In the absence of intervening technologies, he suggests that sensory experience is inherently animistic in that it discloses a material field that is animate and self-organizing from the beginning. David Abram used contemporary cognitive and natural science, as well as the perspectival worldviews of diverse indigenous oral cultures, to propose a richly pluralist and story-based cosmology in which matter is alive. He suggested that such a relational ontology is in close accord with humanity's spontaneous perceptual experience by drawing attention to the senses, and to the primacy of sensuous terrain, enjoining a more respectful and ethical relation to the more-than-human community of animals, plants, soils, mountains, waters, and weather-patterns that materially sustains humanity. In contrast to a long-standing tendency in the Western social sciences, which commonly provide rational explanations of animistic experience, Abram develops an animistic account of reason itself. He holds that civilised reason is sustained only by intensely animistic participation between human beings and their own written signs. For instance, as soon as someone reads letters on a page or screen, they can "see what it says"—the letters speak as much as nature spoke to pre-literate peoples. Reading can usefully be understood as an intensely concentrated form of animism, one that effectively eclipses all of the other, older, more spontaneous forms of animistic participation in which humans were once engaged.
Relation to the concept of 'I-thou'. Religious studies scholar Graham Harvey defined "animism" as the belief "that the world is full of persons, only some of whom are human, and that life is always lived in relationship with others." He added that it is therefore "concerned with learning how to be a good person in respectful relationships with other persons." In his "Handbook of Contemporary Animism" (2013), Harvey identifies the animist perspective in line with Martin Buber's "I-thou" as opposed to "I-it". In such, Harvey says, the animist takes an I-thou approach to relating to the world, whereby objects and animals are treated as a "thou", rather than as an "it". Religion.
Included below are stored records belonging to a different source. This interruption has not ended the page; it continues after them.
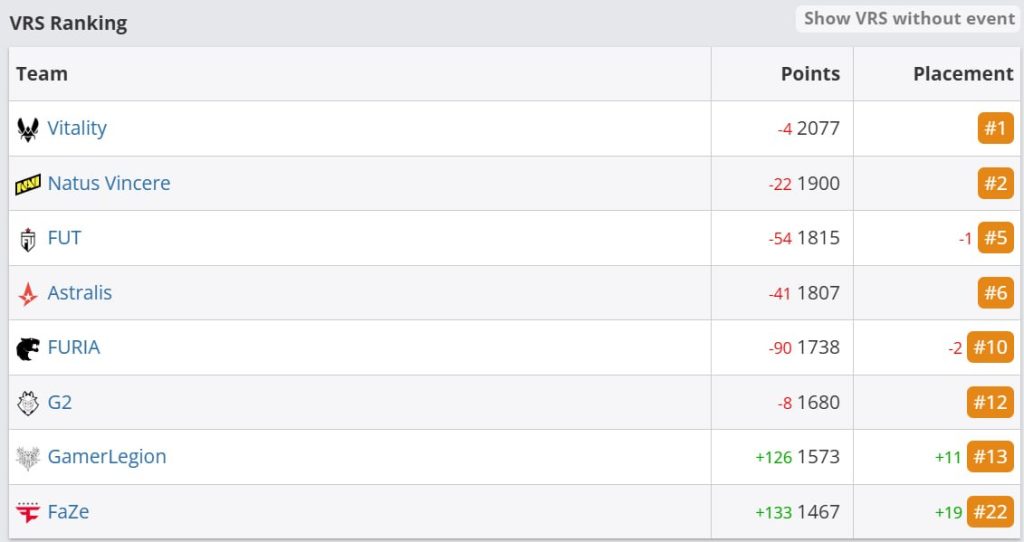Viewport: 1024px width, 542px height.
Task: Open the Vitality team link
Action: pyautogui.click(x=76, y=128)
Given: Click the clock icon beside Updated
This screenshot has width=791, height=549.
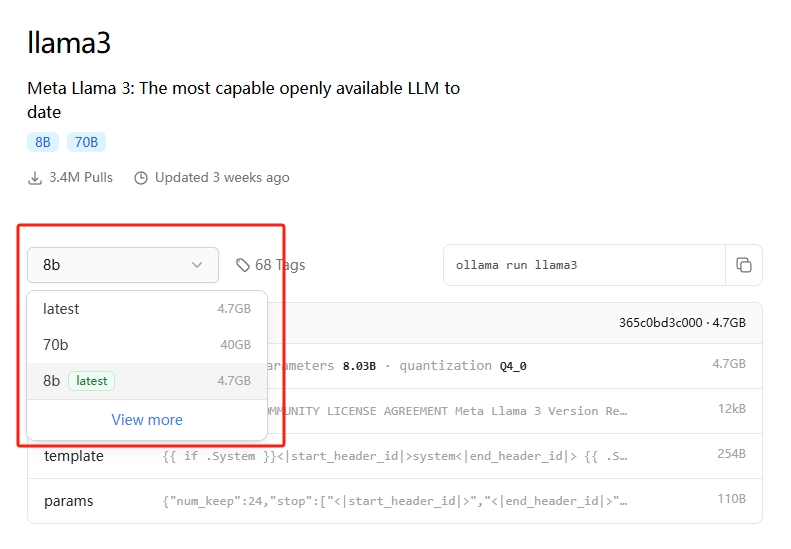Looking at the screenshot, I should click(x=141, y=178).
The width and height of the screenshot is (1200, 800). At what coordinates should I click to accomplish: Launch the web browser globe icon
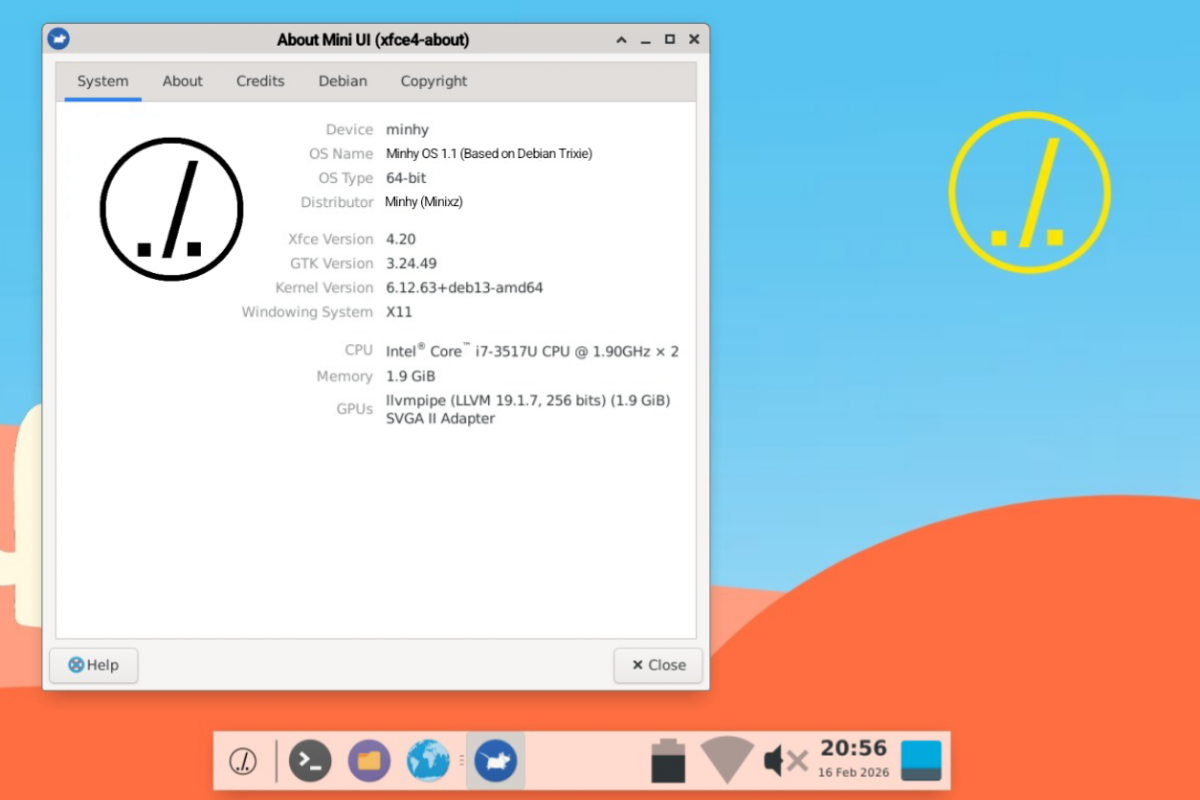(x=428, y=761)
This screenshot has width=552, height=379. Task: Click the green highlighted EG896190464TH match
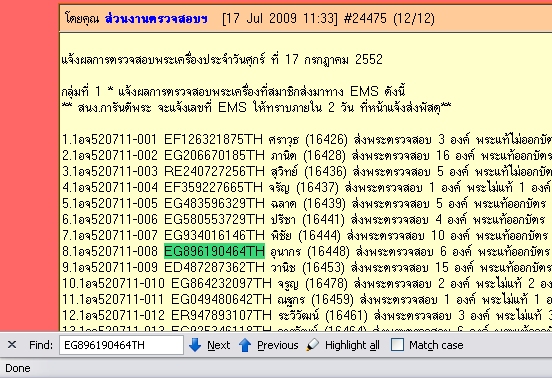click(214, 251)
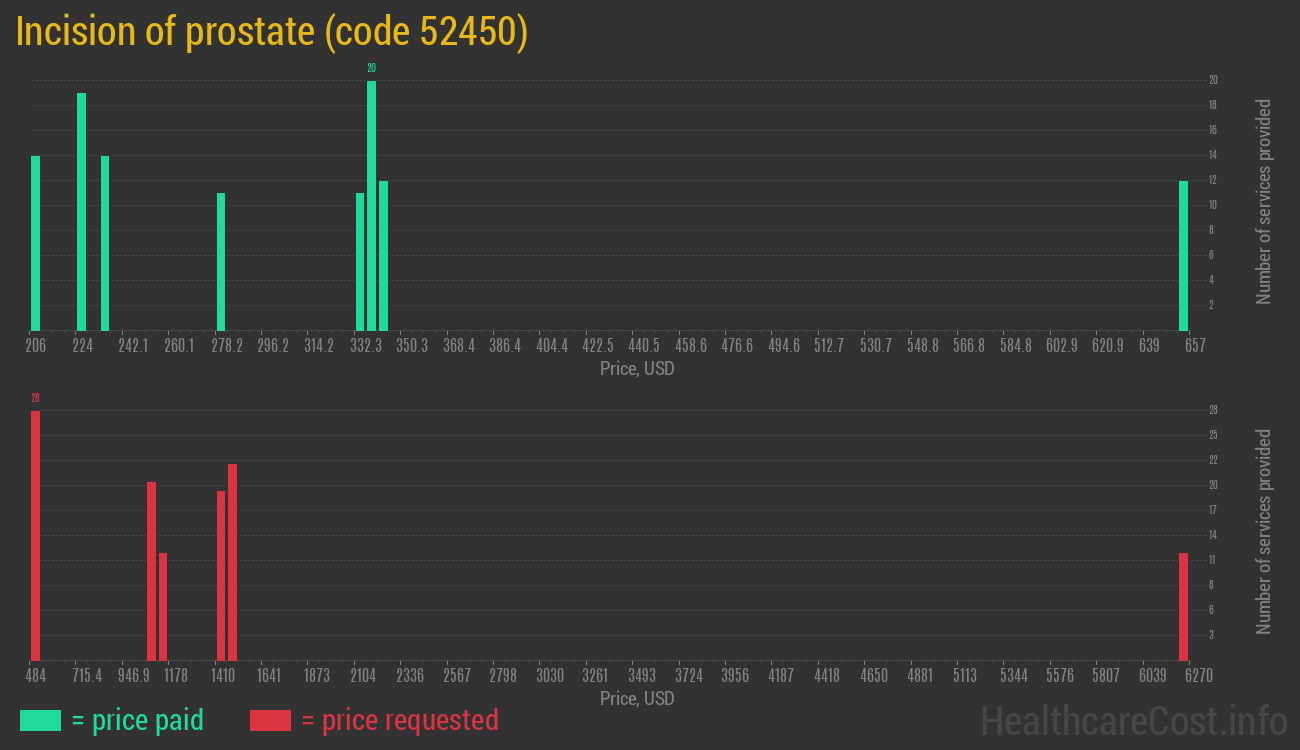Click the chart title Incision of prostate
This screenshot has height=750, width=1300.
(x=271, y=32)
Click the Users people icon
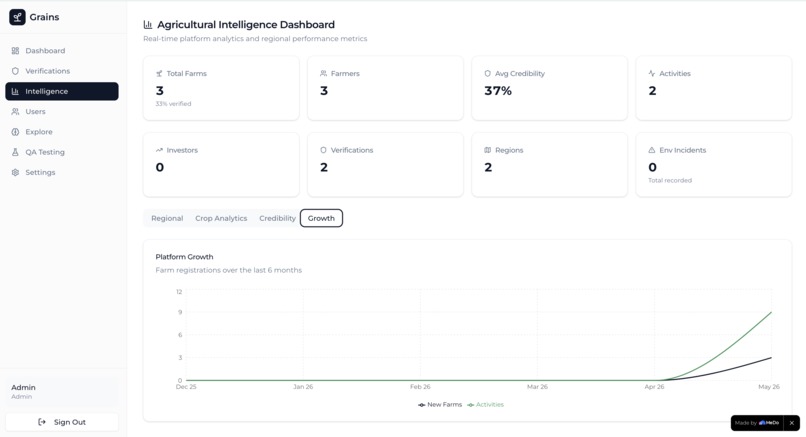 (x=15, y=112)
There is ongoing disagreement (and no general consensus) as to whether animism is merely a singular, broadly encompassing religious belief or a worldview in and of itself, comprising many diverse mythologies found worldwide in many diverse cultures. This also raises a controversy regarding the ethical claims animism may or may not make: whether animism ignores questions of ethics altogether; or, by endowing various non-human elements of nature with spirituality or personhood, it in fact promotes a complex ecological ethics.
Concepts. Distinction from pantheism. Animism is not the same as pantheism, although the two are sometimes confused. Moreover, some religions are both pantheistic and animistic. One of the main differences is that while animists believe everything to be spiritual in nature, they do not necessarily see the spiritual nature of everything in existence as being united (monism) the way pantheists do. As a result, animism puts more emphasis on the uniqueness of each individual soul. In pantheism, everything shares the same spiritual essence, rather than having distinct spirits or souls. For example, Giordano Bruno equated the world soul with God and espoused a pantheistic animism. Fetishism / totemism. In many animistic world views, the human being is often regarded as on a roughly equal footing with other animals, plants, and natural forces. African indigenous religions. Traditional African religions: most religious traditions of Sub-Saharan Africa are basically a complex form of animism with polytheistic and shamanistic elements and ancestor worship.
In West Africa, the Serer religious (A ƭat Roog) encompasses ancestor veneration (not worship) via the Pangool. The Pangool are the Serer ancestral spirits and interceders between the living and the Divine, Roog. In East Africa the Kerma culture display Animistic elements similar to other Traditional African religions. In contrast to the later polytheistic Napatan and Meroitic periods, the Kerma culture with displays of animals in Amulets and the esteemed antiques of Lions, appear to be an Animistic culture rather than a polytheistic culture. The Kermans likely treated Jebel Barkal as a special sacred site, and passed it on to the Kushites and Egyptians who venerated the mesa. In North Africa, the traditional Berber religion includes the traditional polytheistic, animist, and in some rare cases, shamanistic, religions of the Berber people. Asian origin religions. Indian-origin religions. In the Indian-origin religions, namely Hinduism, Buddhism, Jainism, and Sikhism, the animistic aspects of nature worship and ecological conservation are part of the core belief system.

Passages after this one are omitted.